E se con Il Padrino, erano i mafiosi a compiacersi, con M. saranno i redivivi fascisti estremisti e populisti, asserviti ai “poteri forti”, a bearsi della magnificenza della serie, compiendo un colossale cherry picking nella parabola di Mussolini: “Quelli come me non li capite. Ci vedete come pagliacci, bugiardi, buffoni, scandalosi. Può darsi, ma è irrilevante. Noi siamo il nuovo. Ogni epoca ne ha uno. Uno che da solo pensa che i suoi sogni possano realizzarsi”.
La serie “M. Il figlio del secolo” di Joe Wright a Venezia
La serie, tratta dall’omonimo capolavoro, Premio Strega nel 2019, di Antonio Scurati, è diretta da Joe Wright (già famoso per i film Espiazione e Orgoglio e Pregiudizio), scritta da Stefano Bises (Gomorra – La Serie) e Davide Serino (Esterno Notte), e accompagnato dalle musiche di Tom Rowlands dei Chemical Brothers. Ed è proprio dalle musiche che il linguaggio della serie inizia a inerpicarsi su note pericolose ed imprevedibili, tra classicità e dirompenza contemporanea. Estreme sono infatti le scelte della colonna sonora, che ricordano l’energia di Peaky Blinders, a cui M. si avvicina anche per stile narrativo, ricco di azioni terrificanti, ma anche di dialoghi intensi.
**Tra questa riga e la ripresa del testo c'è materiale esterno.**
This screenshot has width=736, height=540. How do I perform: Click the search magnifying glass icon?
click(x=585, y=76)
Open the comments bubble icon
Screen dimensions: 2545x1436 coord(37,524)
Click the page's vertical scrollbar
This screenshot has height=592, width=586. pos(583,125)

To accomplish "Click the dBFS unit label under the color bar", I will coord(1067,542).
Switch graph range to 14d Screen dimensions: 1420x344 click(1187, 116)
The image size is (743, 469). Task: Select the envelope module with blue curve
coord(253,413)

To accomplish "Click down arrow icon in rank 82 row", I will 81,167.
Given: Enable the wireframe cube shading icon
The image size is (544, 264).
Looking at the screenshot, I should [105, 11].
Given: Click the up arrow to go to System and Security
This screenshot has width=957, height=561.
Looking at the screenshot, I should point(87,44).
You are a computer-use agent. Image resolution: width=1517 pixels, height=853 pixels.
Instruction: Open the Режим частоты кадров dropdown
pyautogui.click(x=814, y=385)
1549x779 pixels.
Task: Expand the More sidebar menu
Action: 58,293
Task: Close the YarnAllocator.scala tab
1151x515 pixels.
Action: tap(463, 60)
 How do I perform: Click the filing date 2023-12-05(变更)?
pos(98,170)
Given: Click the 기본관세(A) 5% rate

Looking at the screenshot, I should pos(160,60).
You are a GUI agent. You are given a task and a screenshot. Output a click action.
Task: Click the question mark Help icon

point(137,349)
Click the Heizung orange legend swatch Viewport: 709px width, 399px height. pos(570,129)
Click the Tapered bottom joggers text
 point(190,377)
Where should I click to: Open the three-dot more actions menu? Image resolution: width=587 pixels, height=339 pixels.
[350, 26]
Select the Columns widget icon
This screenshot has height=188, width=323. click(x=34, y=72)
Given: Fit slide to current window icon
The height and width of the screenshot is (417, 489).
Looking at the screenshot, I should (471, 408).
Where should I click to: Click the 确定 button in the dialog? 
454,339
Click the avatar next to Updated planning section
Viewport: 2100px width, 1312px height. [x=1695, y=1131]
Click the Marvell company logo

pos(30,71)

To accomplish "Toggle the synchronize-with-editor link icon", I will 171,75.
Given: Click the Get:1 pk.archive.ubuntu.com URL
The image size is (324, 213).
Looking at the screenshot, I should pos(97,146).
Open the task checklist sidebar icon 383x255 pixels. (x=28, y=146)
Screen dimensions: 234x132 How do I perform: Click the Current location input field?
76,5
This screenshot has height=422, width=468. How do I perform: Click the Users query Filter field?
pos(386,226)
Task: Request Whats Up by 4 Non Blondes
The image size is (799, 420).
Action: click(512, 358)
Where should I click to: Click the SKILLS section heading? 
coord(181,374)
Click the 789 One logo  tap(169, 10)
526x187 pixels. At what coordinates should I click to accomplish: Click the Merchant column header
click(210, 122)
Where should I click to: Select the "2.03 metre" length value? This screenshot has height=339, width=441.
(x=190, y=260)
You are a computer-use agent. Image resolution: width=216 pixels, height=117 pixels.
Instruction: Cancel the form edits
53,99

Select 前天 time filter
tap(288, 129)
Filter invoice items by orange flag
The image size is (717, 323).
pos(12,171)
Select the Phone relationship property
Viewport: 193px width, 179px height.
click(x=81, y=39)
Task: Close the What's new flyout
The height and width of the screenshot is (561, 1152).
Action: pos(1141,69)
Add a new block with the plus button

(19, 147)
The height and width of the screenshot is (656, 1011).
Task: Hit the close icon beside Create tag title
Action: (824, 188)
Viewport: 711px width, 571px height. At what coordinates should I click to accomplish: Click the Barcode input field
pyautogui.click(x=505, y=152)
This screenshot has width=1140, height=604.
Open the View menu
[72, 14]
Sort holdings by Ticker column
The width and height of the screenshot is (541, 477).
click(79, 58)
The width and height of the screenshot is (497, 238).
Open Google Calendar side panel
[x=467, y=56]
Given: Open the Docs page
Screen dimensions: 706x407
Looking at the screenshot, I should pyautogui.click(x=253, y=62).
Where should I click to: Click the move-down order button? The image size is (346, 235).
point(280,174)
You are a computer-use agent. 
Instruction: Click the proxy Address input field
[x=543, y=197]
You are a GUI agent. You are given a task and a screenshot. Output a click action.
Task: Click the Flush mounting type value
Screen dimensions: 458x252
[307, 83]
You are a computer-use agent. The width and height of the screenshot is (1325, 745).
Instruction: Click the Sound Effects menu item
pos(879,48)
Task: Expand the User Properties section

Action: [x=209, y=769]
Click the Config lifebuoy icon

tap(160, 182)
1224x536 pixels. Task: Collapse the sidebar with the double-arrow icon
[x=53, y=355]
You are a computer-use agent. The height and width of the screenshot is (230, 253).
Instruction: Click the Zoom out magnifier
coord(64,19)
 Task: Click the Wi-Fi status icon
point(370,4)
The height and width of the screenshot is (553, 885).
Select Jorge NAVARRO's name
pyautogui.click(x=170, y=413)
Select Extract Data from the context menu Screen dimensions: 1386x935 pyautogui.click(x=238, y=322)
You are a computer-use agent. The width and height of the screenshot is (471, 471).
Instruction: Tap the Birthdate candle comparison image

Ma non basta, la serie rompe persino la quarta parete con Mussolini che si rivolge direttamente al pubblico, parlandoci come parlava alle masse. Vi si aggiungano poi complessità visive in stile Istituto Luce che, intrecciando realtà e finzione, ci gettano in un trip allucinogeno con un montaggio da videoclip futurista e una fotografia che taglia i volti, rende tangibili le azioni e veri i luoghi. Le scenografie, spesso opprimenti grazie a inquadrature distorte e a particolari angolazioni, rimandano all’Orson Welles di Quarto Potere o alla perdizione de Il Portiere di Notte di Liliana Cavani. Insomma, non era certo facile trasporre un romanzo, già di per sé un capolavoro di scrittura, ricerca storica e narrazione, ma il regista c’è riuscito, dando vita a quello spazio vuoto tra le righe, a quell’immaginario che si appella agli istinti primordiali, la cui unica morale è quella del pensiero unico, dell’ideologia arcaica che gratifica l’istinto e l’egoismo, che è tutto e niente, proprio come “Il fascismo è tutto e il contrario di tutto”.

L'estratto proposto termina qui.